*** Opening PAGE TEXT ***
Our sites varied in the resources available to them for disposition. On average, only 35% were admitted to a hospital psychiatry service, 54% were released to the community and the remainder was placed in observation units, crisis residences, medical settings or substance abuse treatment facilities. Of those released, a small minority had a specific aftercare appointment (17%) while many had no plan recorded (21%). Beyond state laws that address appropriate criteria for involuntary admission, there are few standards to guide which patients should be admitted or methods for ensuring continuity of care to outpatient settings. Further research on alternatives to inpatient admission and interventions designed to enhance linkage between the ED and outpatient settings are needed.
Different models of providing emergency psychiatric care, such as a consultation-liaison model versus a dedicated PES, may be associated with different outcomes. The heterogeneity both within and between these different models highlights the difficulty in studying the management of emergency mental health issues. For example, Woo et al. [13
] found that several indices of quality care, including timeliness of psychiatric care, completion of mental status exam, pregnancy testing, use of seclusion and elopement improved in one hospital that transitioned from a consultation-liaison model to a dedicated PES. As indicates, our sample is weighted with patients treated in settings where a dedicated PES was available. Unfortunately, the study was not designed or powered to examine differences in the variables between the two models. While many clinicians believe that dedicated PESs provide better quality of care than other models, the existing research supporting this claim is tentative and relies on retrospective chart review data. This is an important area for future research, especially when one considers the resource investment in establishing and maintaining a dedicated PES.
There are many features pertaining to the presentation and management of emergency mental health conditions that were not assessed. For example, it would have been useful to collect data on common methods of overdose, like salicylate, acetaminophen and tricyclic antidepressant levels. Unfortunately, we were limited in what we could expect sites to abstract and chose those variables we believed most important and generalizable.
As described in the article, some items on the abstraction form exhibited poor reliability, a common limitation of chart review studies. This varied considerably by site, with some sites submitting highly reliable abstractions and others submitting highly unreliable abstractions. We implemented a second review and reconciliation procedure to help minimize the impact. However, because of the labor required, this process was not applied to items beyond the 10 primary indicators. Their reliability is unknown.
*** Closing PAGE TEXT ***
Copy the emergency psychiatric care text from "Our sites varied" to "settings are needed.", swapping "aftercare appointment" for "follow-up appointment".
*** Opening SOURCE MATERIAL ***
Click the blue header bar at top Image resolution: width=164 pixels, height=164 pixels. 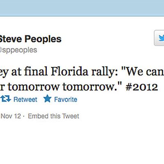[x=82, y=8]
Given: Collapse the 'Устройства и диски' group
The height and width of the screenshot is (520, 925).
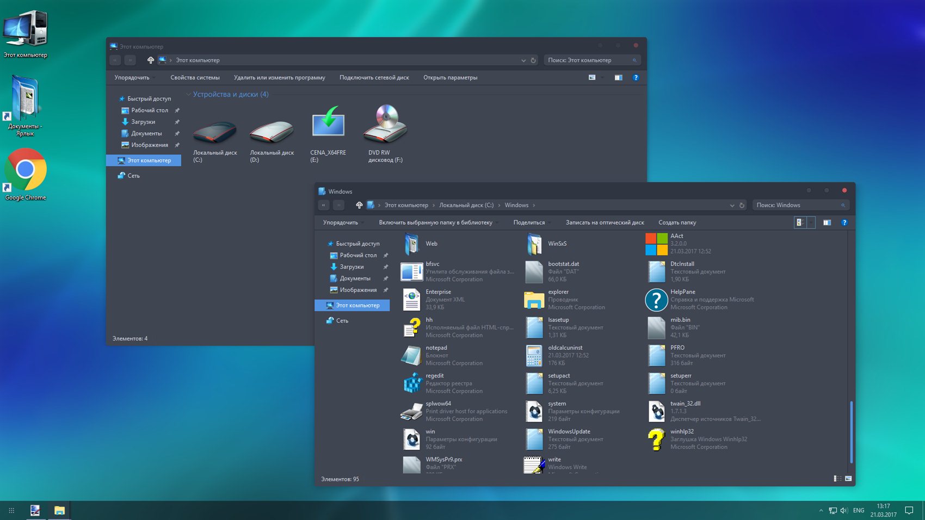Looking at the screenshot, I should 188,95.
*** Closing SOURCE MATERIAL ***
### SOLUTION BELOW
Our sites varied in the resources available to them for disposition. On average, only 35% were admitted to a hospital psychiatry service, 54% were released to the community and the remainder was placed in observation units, crisis residences, medical settings or substance abuse treatment facilities. Of those released, a small minority had a specific follow-up appointment (17%) while many had no plan recorded (21%). Beyond state laws that address appropriate criteria for involuntary admission, there are few standards to guide which patients should be admitted or methods for ensuring continuity of care to outpatient settings. Further research on alternatives to inpatient admission and interventions designed to enhance linkage between the ED and outpatient settings are needed.